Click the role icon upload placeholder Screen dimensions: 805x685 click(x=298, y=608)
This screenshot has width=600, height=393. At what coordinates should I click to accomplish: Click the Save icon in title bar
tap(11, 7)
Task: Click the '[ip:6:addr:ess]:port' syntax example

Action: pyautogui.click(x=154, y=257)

* * *

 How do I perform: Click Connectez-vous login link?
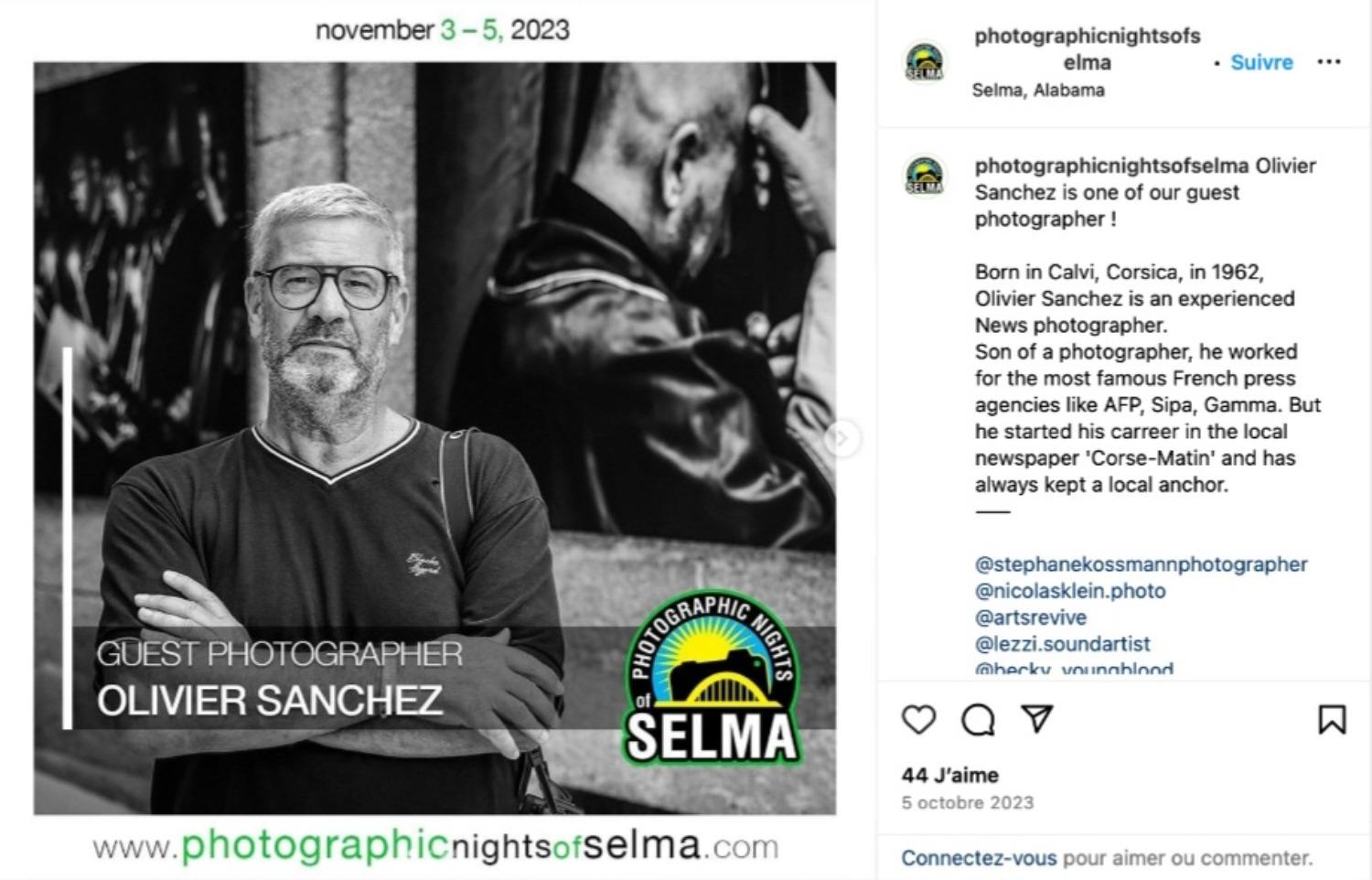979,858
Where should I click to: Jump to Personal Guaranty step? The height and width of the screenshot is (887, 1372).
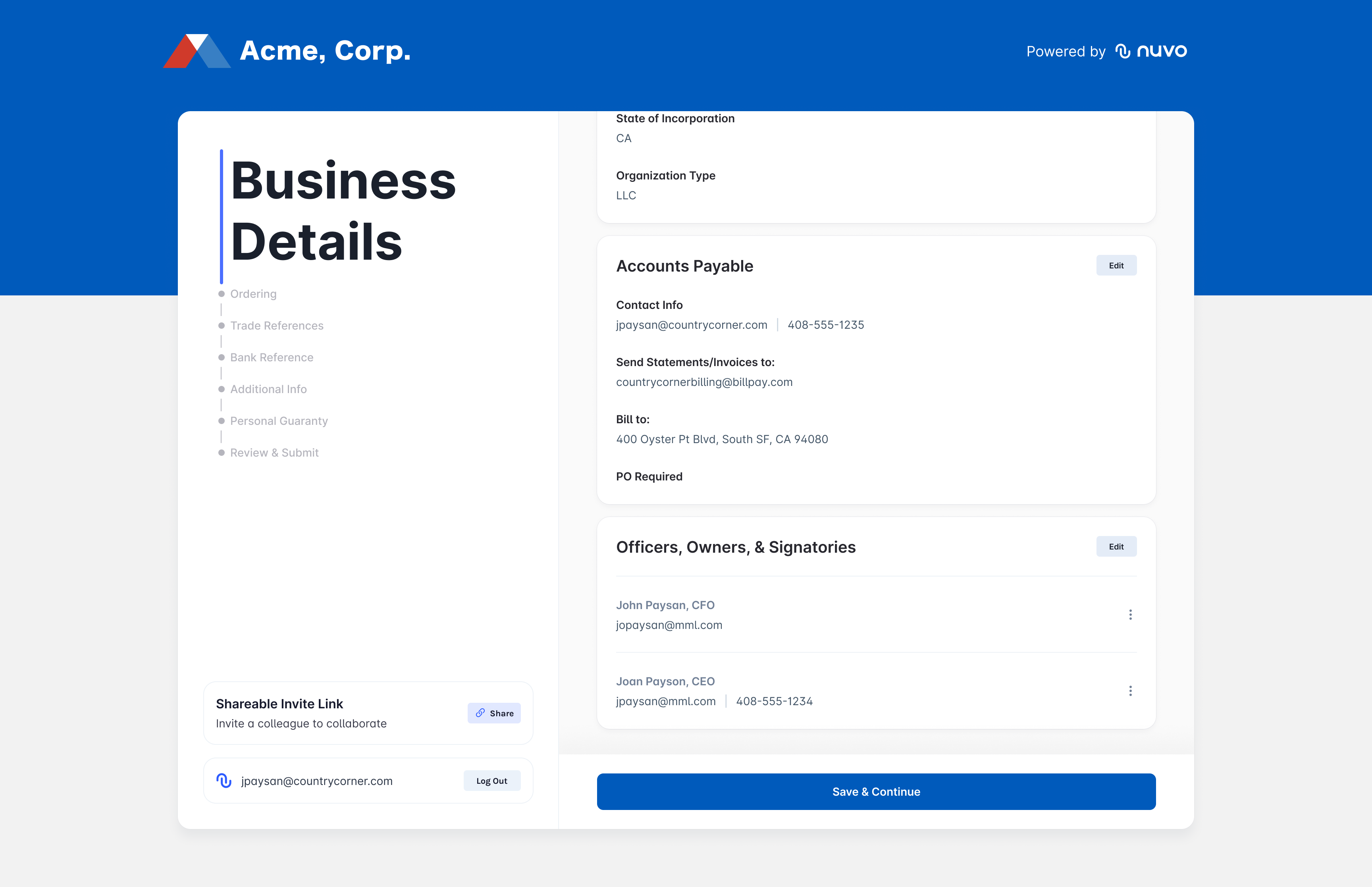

==

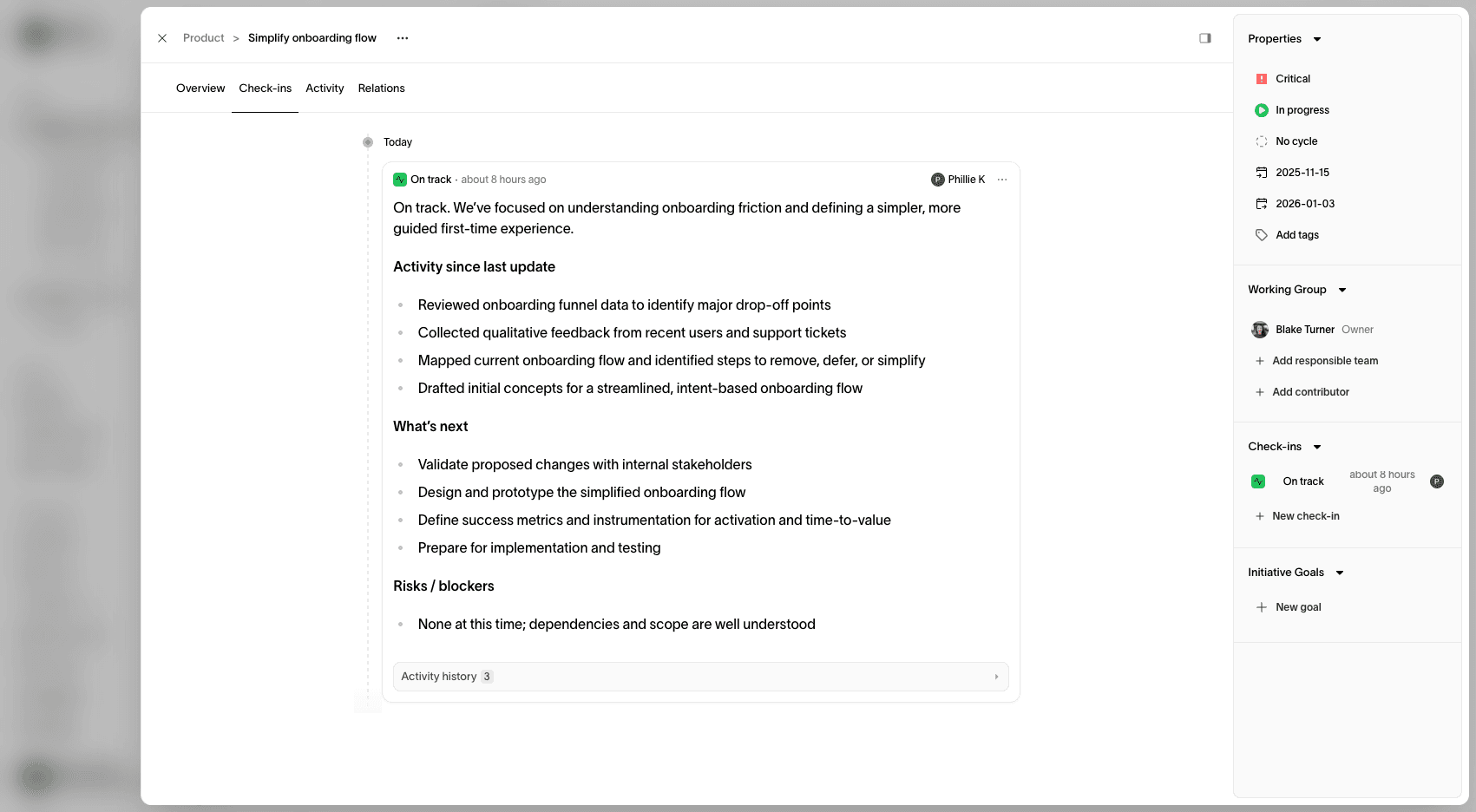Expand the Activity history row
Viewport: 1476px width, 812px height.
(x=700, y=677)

● EXERCISE TASK: Rewrite the data starting at the line containing "How do I perform: Click" and ending at the line containing "Where should I", swapping "login link" for "sign-in link" and keeping everything else unchanged. Omit the pictures from your answer.

● WRITTEN RESPONSE:
 How do I perform: Click Connectez-vous sign-in link?
979,858
Where should I click to: Jump to Personal Guaranty step? The height and width of the screenshot is (887, 1372).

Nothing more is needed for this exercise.